— Start Document —

The grain is the combination of all lower hierarchy level of the descriptif attribute of a relation (table or query).
- If you query only a table, the unique key of this table is the grain
- If you query only a dimension, the lower hierarchy level identifier is the grain
At the top level, there are two main options in choosing the level of granularity:
- Unsummarized/Atomic (transaction level granularity): this is the highest level of granularity where each fact table row corresponds to a single transaction or line item
- Summarized: transactions may be summarized by a subset of dimensions or dimensional attributes. In this case, each row in the fact table corresponds to multiple transactions
The most granular or atomic data (atomic as an indivisible unit of work) has the most dimensionality. Atomic data is highly dimensional. Preferably, you should develop dimensional models for the most atomic information captured by a Event (Timed Measure|Action). Atomic data is the most detailled information collected: such data cannot be subdivided further.
Example: If a high grain is the month whereas a low or detail grain can be the day
A data warehouse almost always demands data to the lowest possible grain of each dimension not because queries want to see individual low level rows but because queries need to cut through the details in very precise ways.
The lower the level of granularity (or conversely, the higher the level of summarization), the less storage space required and the faster queries will be executed.
Example of grain
- An individual line item on a customer's retail sales ticket as measured by a scanner device
- A line item on a bill received from a doctor
- An individual boarding pass to get on a flight
- A daily snapshot of the inventory levels for each product in a warehouse
- A monthly snapshot for each bank account

— End Document —

=== Exercise set ===
- 1) Answer these questions from the text on grain, each on its own line marked to match:
(a) What is the grain when you query only a table?
(b) In a summarized fact table, what does each row correspond to?
(c) What grain does the list of examples give for bank accounts?
- 2) Decide whether each statement agrees with the text on grain. Answer yes or no, and quote the words from the text that decide it.
(a) Atomic data can be subdivided further.
(b) At transaction-level granularity, each fact table row corresponds to a single transaction or line item.
(c) A data warehouse demands the lowest grain because queries want to see individual low-level rows.
- 3) Reproduce the part of the text on grain between "Example: If a" and "very precise ways.", inclusive.

— Start Information provided —

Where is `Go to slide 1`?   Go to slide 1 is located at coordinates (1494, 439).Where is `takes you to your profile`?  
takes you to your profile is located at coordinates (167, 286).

— End Information provided —

=== Answers to the problems ===
- 1)
(a) The unique key of that table.
(b) Multiple transactions.
(c) A monthly snapshot for each bank account.

- 2)
(a) No: "such data cannot be subdivided further."
(b) Yes: "each fact table row corresponds to a single transaction or line item"
(c) No: "not because queries want to see individual low level rows but because queries need to cut through the details in very precise ways."

- 3)
Example: If a high grain is the month whereas a low or detail grain can be the day
A data warehouse almost always demands data to the lowest possible grain of each dimension not because queries want to see individual low level rows but because queries need to cut through the details in very precise ways.